Tuesday, June 15, 2021

 Statfold Barn Railway, Trangkil 50 Event, 13 June 2021

Prince was busy all day working services on the high line.

My plan for June had been to spend a weekend in North Wales visiting the Ffestiniog Railway, my favourite line. Having not booked up early, due to uncertainties around the the lifting of lockdown etc, I was disappointed to discover that accommodation  n the region is at premium this year, with nearly everywhere booked up, remaining places charging prices beyond my budget and campsites still not open to lightweight campers without their own toilets etc. The trip was postponed until later in the year but I still needed my FR 'fix'. Then I remembered reading that the FR's England 0-4-0ST+T Prince was due to visit the Statfold Barn Railway for the Trangkil 50 event on 12/13 June. A ticket was booked and, having told friends in the Wessex Narrow Gauge Modellers (WNGM) of my plans, within minutes a small group had also booked for what would be our first gathering since March last year.


A typical Statfold scene as trains hauled by the Baganall 4-4-0T Isibutu and the visiting Prince pass at Oak Tree Halt. The standard gauge Hunslet 0-6-0st Hastings, newly restored at Statfold, is on the dual gauge tramway line.


The Statfold Barn Railway, near Tamworth, is quite simply a narrow gauge railway wonderland. A huge collection of narrow gauge locomotives and stock, much of it British built, gathered from around the world by Graham Lee and now in the care of the Statfold Narrow Gauge Museum Trust.
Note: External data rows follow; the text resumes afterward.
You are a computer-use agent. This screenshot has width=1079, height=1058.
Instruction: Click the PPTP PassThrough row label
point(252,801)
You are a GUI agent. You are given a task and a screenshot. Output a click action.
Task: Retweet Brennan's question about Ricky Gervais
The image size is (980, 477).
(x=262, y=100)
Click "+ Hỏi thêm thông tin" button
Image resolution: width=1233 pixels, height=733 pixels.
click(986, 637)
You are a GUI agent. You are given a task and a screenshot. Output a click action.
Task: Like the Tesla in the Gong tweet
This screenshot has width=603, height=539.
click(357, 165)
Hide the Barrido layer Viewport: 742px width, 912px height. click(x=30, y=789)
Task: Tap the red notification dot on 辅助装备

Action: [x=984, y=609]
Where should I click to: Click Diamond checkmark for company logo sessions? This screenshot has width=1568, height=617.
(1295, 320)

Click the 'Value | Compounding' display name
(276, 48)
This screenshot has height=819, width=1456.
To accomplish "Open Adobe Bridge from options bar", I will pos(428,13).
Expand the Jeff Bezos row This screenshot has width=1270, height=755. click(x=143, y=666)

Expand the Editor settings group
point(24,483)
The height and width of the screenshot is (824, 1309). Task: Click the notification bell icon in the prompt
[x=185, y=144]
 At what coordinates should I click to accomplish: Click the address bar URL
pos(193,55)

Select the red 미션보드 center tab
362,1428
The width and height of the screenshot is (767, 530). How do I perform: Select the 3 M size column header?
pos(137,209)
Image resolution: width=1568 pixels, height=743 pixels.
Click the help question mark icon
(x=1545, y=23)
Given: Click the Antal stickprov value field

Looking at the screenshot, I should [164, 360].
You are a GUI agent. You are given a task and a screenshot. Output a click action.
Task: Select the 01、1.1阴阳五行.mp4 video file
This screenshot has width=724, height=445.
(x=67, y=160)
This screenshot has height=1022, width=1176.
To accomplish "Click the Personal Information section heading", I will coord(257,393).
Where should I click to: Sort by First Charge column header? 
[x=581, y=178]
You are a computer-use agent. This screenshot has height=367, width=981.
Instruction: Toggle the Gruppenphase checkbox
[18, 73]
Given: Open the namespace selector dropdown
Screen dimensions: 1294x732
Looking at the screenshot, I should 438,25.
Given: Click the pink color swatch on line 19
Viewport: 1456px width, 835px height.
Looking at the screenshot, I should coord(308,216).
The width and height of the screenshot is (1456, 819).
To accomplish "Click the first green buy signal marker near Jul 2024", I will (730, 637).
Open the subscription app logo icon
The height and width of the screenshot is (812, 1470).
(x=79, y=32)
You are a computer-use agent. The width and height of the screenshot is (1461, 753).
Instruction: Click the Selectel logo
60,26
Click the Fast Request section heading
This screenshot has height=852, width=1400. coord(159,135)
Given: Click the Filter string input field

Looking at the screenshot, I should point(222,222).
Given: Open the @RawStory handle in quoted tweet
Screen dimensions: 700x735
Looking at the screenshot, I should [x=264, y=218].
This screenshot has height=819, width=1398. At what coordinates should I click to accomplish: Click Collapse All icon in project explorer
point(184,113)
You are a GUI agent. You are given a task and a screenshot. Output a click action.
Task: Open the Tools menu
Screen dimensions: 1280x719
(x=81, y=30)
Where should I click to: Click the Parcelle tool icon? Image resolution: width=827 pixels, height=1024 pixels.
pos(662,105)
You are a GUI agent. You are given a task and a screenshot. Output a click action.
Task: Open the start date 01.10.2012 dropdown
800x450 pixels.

This weekend's visit was my third. Each time I go some new development has taken place or new acquisition been made. The sale and scope of the collection is bewildering. If you have even the slightest interest in narrow gauge railways then Statfold has to be on your list of places to visit.


A pair of Penhryn Quarry beauties, Cegin and Marchlyn pass Statfold Junction signal box with a train.


I won't bore you with a long description of the day and will let the pictures do the talking.

                 Hudswell Clarke 'Fiji' waits for its next turn.


                                                 Isaac and Howard on shed.



















Kerr Stuart Wren 0-4-0ST at work on the Garden Railway.





And the reason the event was called Trangkil 50? This locomotive, Trangkil No 4, the last steam locomotive built for commercial use in Britain, was completed by Hunslet in 1971. Whether or not any of the many other steam locos built since the FR completed the Fairlie 'Earl of Merioneth' in 1979 were also built for 'commercial' use is open to debate of course. The Beyer Garratt K1 is in the background.